WORK INSTRUCTIONS: Edit the William D. Young passage from the words "American pharmaceutical industry" through "medicines and technologies.", and write that part out again with "Humulin" changed to "human insulin".

American pharmaceutical industry executives

William D. Young is an American chemical engineer and pharmaceutical industry executive known for his contributions to enable industrial-scale manufacturing of recombinant proteins starting with Humulin. He is a senior advisor at Blackstone Life Sciences, a division of the global investment firm Blackstone Inc. focused on advancing innovative medicines and technologies.

== Early life and education ==
Bill Young was born in Wilkes-Barre, PA to Bill Young Sr, a Scottish immigrant, and Ruth Ringmacher. His father died when Young was four years old after which his mother moved to relatives in Louisville, KY, where Young grew up. Young earned a bachelor’s degree in chemical engineering from Purdue University College of Engineering in 1966. He went on to get an MBA from Indiana University in 1971. Young met his wife Sherry, a Canadian living in Puerto Rico, when working for Eli Lilly and Company in San Juan.

== Career ==
After graduating from Purdue in 1966, Young joined Eli Lilly and Company in Indianapolis as an entry-level engineer in the group working on injectable drugs. His mentor at Eli Lilly was Sam McCormick, the first chemical engineer hired by the company who led its department of biochemical engineering since 1957. At Lilly, Young helped planning and startup of its new antibiotics manufacturing facility and from 1975 moved to Puerto Rico to lead biochemical manufacturing development for the company's first plant in Puerto Rico. In 1978, Young moved back to Indianapolis to join the company's collaboration with a biotechnology startup Genentech working on human insulin production based on recombinant DNA technology.

In 1980, Young was recruited by Robert A. Swanson to join Genentech as its first director of manufacturing. Young became the Chief Operating Officer and oversaw the company’s development, operations, and commercial functions during a formative period in the biotechnology industry.

Saved entries:
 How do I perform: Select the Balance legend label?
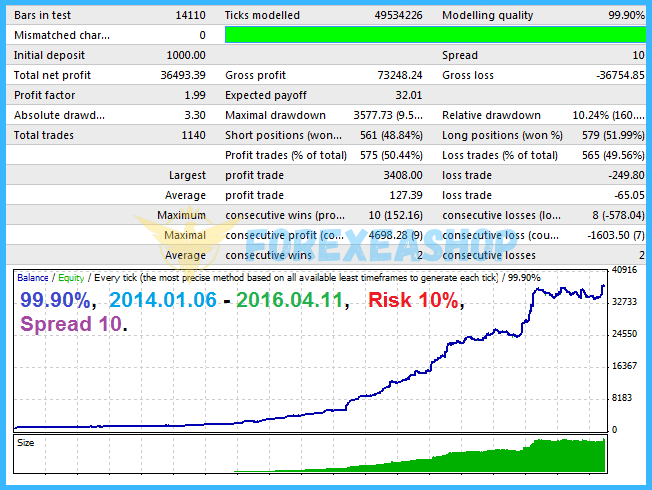click(x=35, y=277)
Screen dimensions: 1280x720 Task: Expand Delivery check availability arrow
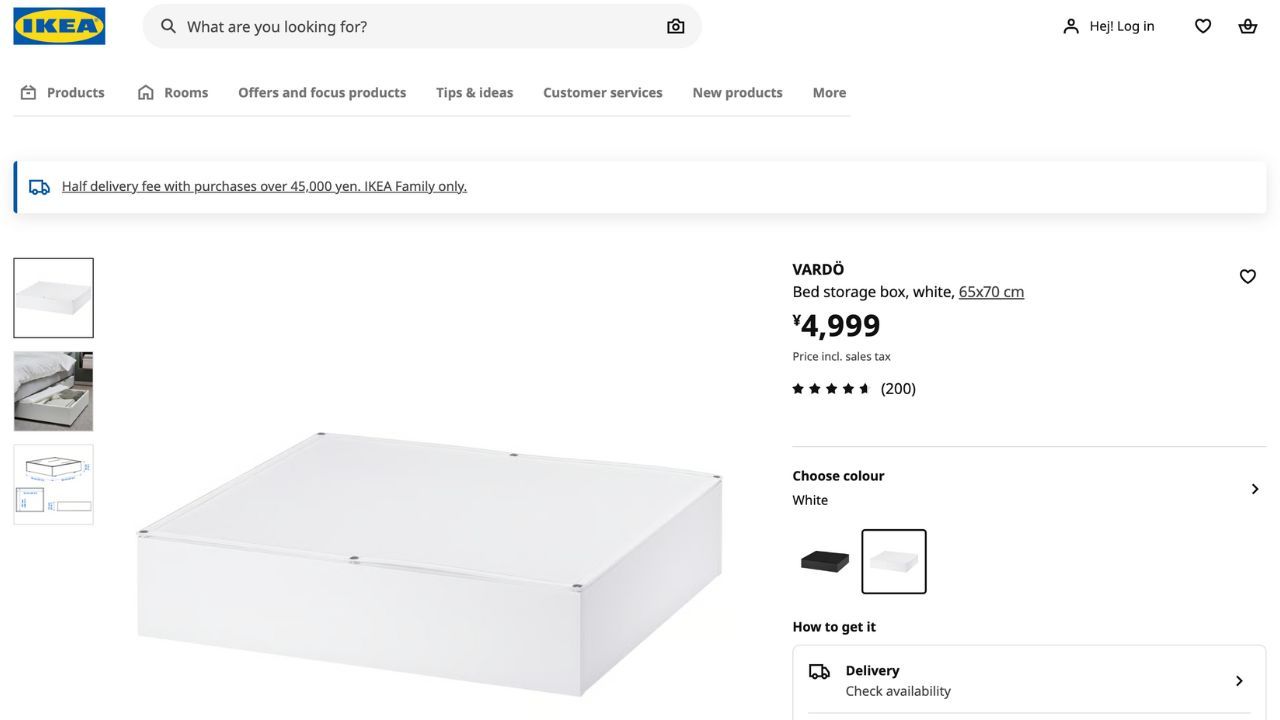(x=1238, y=681)
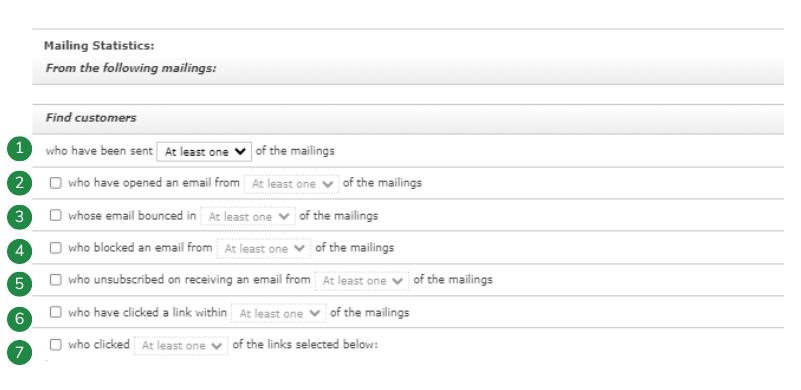The height and width of the screenshot is (390, 801).
Task: Tick the 'whose email bounced in' checkbox
Action: pyautogui.click(x=56, y=216)
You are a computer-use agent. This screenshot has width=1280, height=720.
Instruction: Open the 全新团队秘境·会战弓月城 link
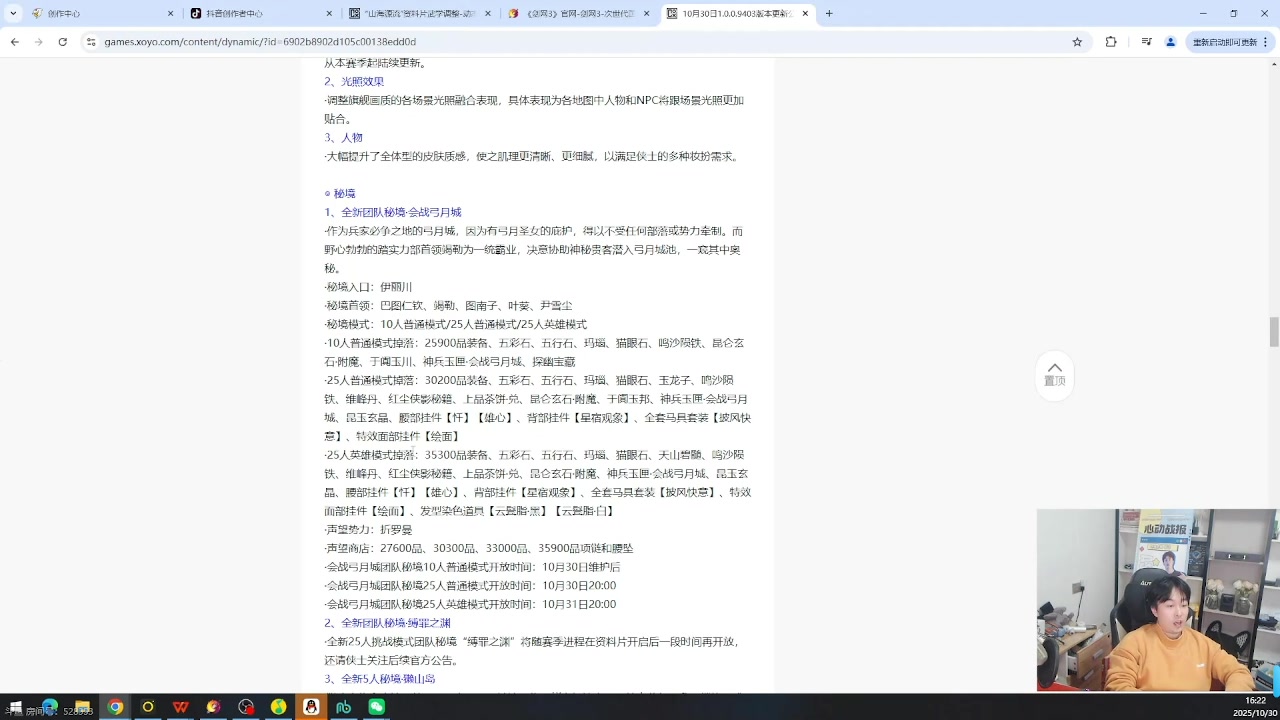click(400, 212)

SOLUTION FOR THIS PROBLEM:
American pharmaceutical industry executives

William D. Young is an American chemical engineer and pharmaceutical industry executive known for his contributions to enable industrial-scale manufacturing of recombinant proteins starting with human insulin. He is a senior advisor at Blackstone Life Sciences, a division of the global investment firm Blackstone Inc. focused on advancing innovative medicines and technologies.